Records from a data source
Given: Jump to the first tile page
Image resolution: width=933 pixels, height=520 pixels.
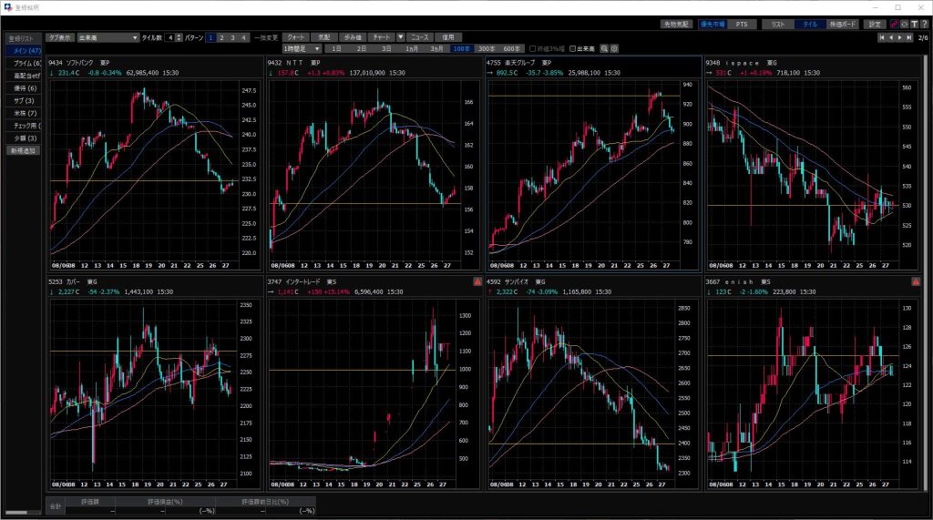Looking at the screenshot, I should pyautogui.click(x=881, y=38).
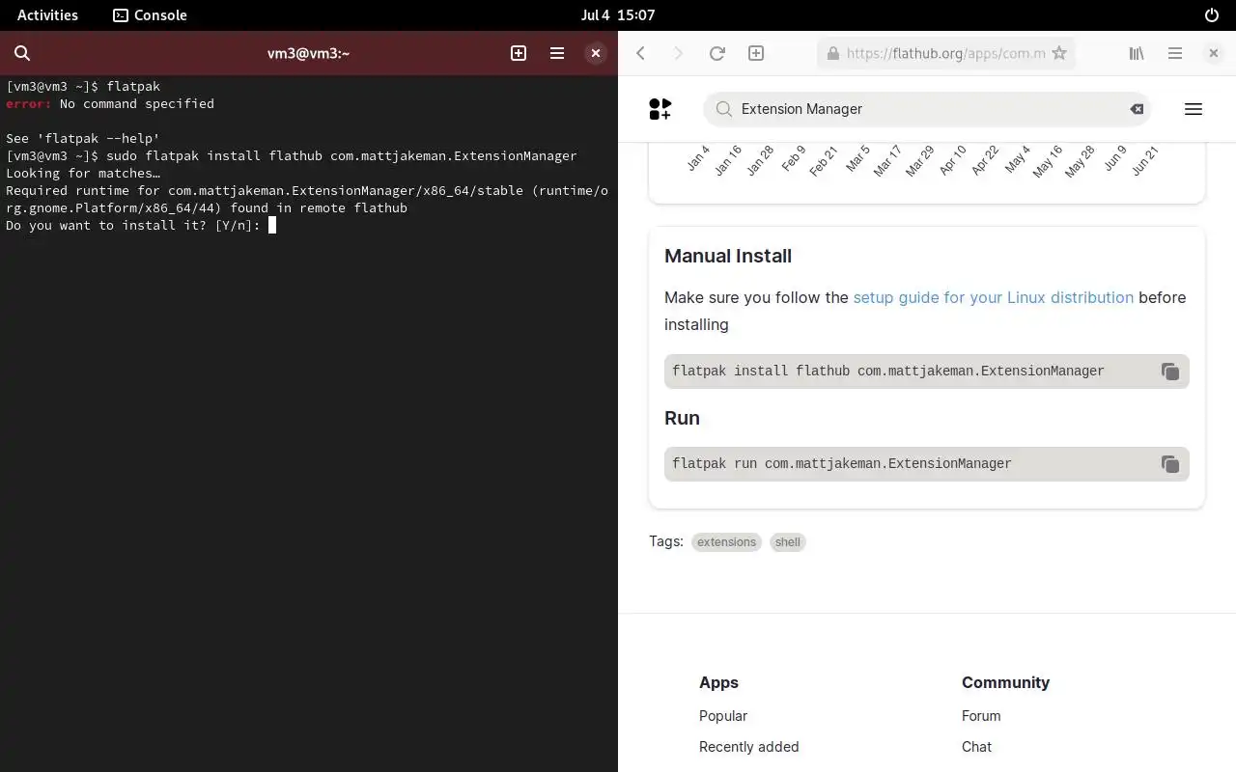Open the Activities overview
The width and height of the screenshot is (1236, 772).
coord(47,15)
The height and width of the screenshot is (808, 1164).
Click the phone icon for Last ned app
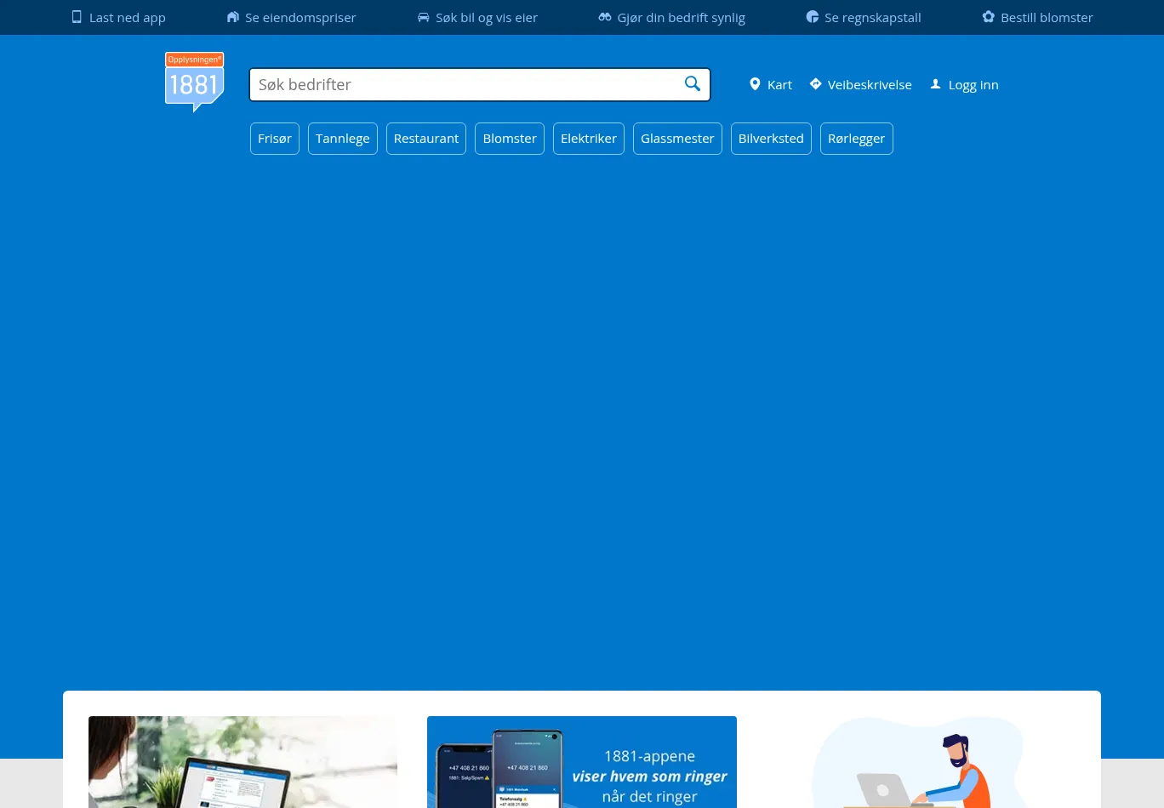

■ **WORK TO COMPLETE**
From the records given above, reproduce all text exactly and exclude each picture.

■ **ANSWER TO THE EXERCISE**
Given: Jump to the first tile page
Image resolution: width=933 pixels, height=520 pixels.
Looking at the screenshot, I should pyautogui.click(x=881, y=38).
Open the Activities overview
The width and height of the screenshot is (1236, 772).
coord(47,15)
The height and width of the screenshot is (808, 1164).
Click the phone icon for Last ned app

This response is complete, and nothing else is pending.